## THE PROBLEM
Rewrite the items from the line with "You are a GUI" up to and including the line with "point(1236,30)", substituting "cog icon" for "settings gear icon" and keeping everything else unchanged. Leave the pictures out of your answer.

## INPUT ROWS
··········

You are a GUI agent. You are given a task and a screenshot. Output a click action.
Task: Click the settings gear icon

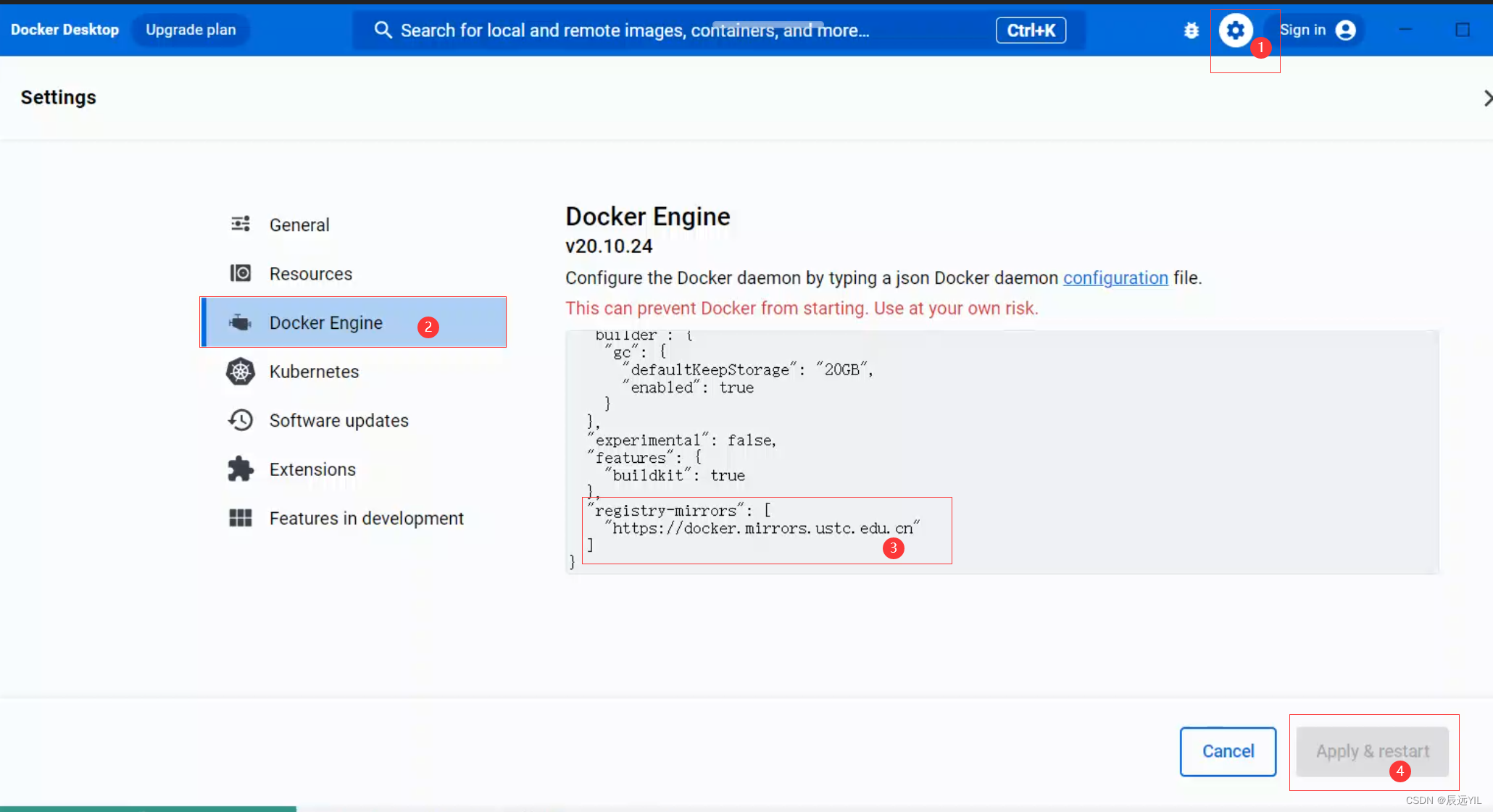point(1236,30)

··········

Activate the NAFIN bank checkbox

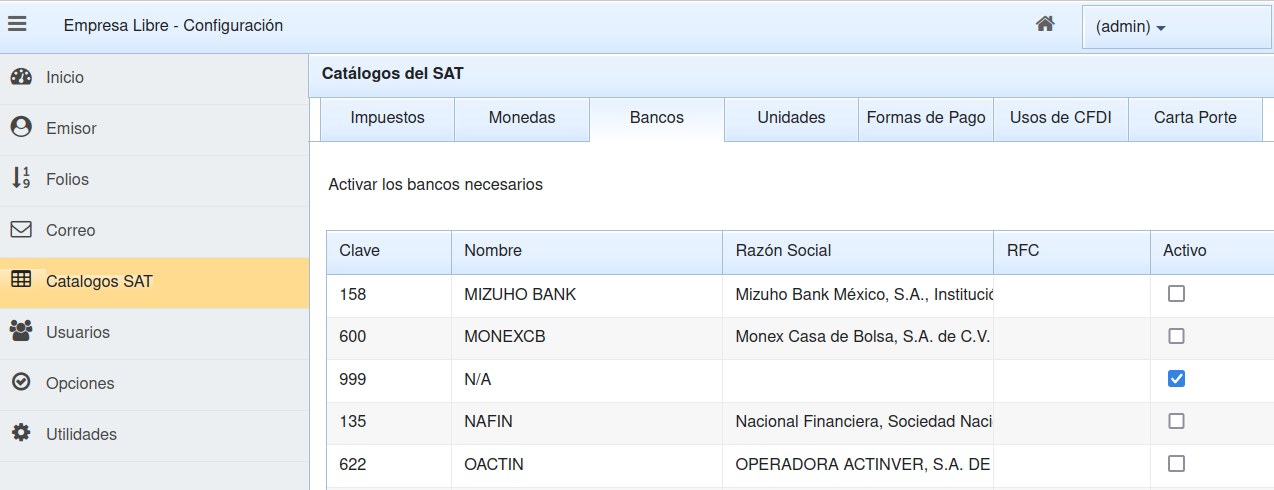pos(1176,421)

··········

## RESULT
You are a GUI agent. You are given a task and a screenshot. Output a click action.
Task: Click the cog icon

point(1236,30)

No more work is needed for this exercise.